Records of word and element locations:
^^^^^^^^
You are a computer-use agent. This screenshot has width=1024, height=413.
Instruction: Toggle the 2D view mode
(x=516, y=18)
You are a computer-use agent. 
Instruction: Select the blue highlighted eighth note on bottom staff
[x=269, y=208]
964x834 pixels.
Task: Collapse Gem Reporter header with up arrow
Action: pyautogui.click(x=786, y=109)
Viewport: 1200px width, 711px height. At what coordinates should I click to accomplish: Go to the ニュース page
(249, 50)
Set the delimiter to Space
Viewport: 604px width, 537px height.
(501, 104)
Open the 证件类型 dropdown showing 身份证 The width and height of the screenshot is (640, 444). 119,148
^^^^^^^^
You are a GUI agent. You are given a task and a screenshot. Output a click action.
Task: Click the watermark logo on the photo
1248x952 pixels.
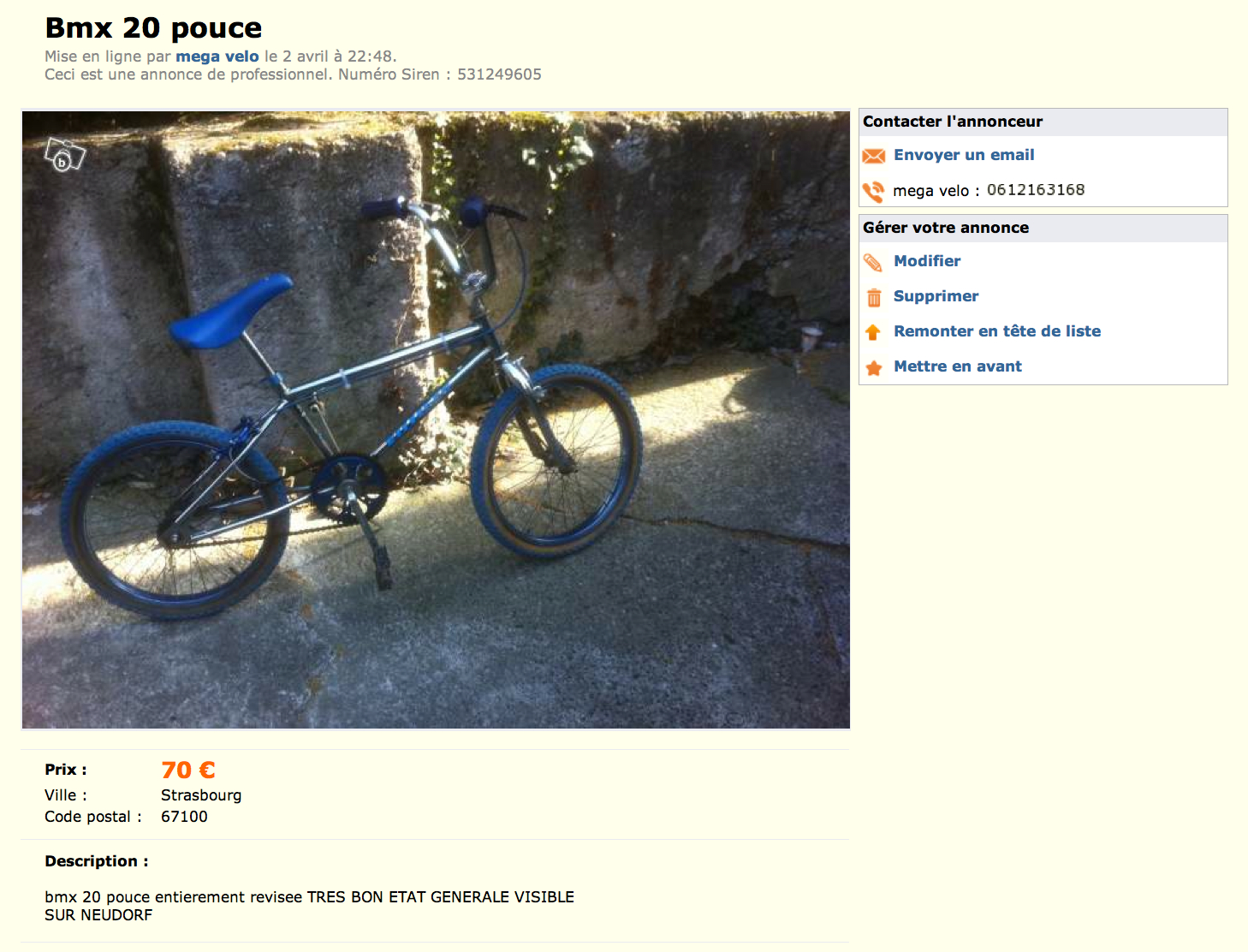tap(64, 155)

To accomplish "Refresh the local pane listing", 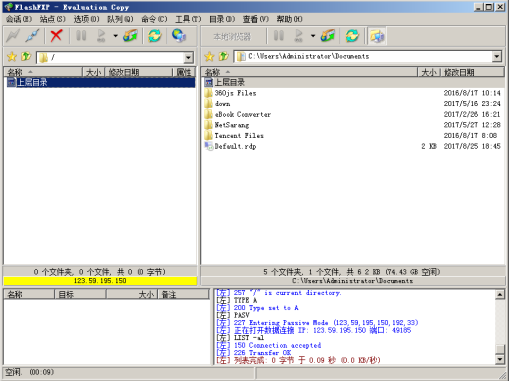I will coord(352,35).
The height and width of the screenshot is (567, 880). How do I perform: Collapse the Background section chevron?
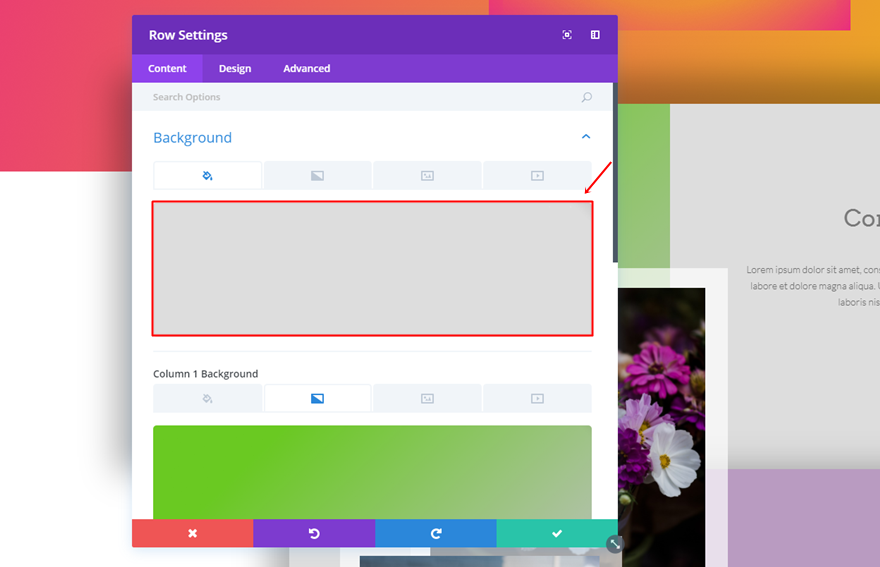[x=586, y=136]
^^^^^^^^
Written task:
Convert everything from the line containing "You are a computer-use agent. This" down to the line containing "(x=516, y=18)" into a Markdown table. Use the columns Row and Line, number each line, and leave out any blank lines.

Task output:
| Row | Line |
|---|---|
| 1 | You are a computer-use agent. This screenshot has width=1024, height=413. |
| 2 | Instruction: Toggle the 2D view mode |
| 3 | (x=516, y=18) |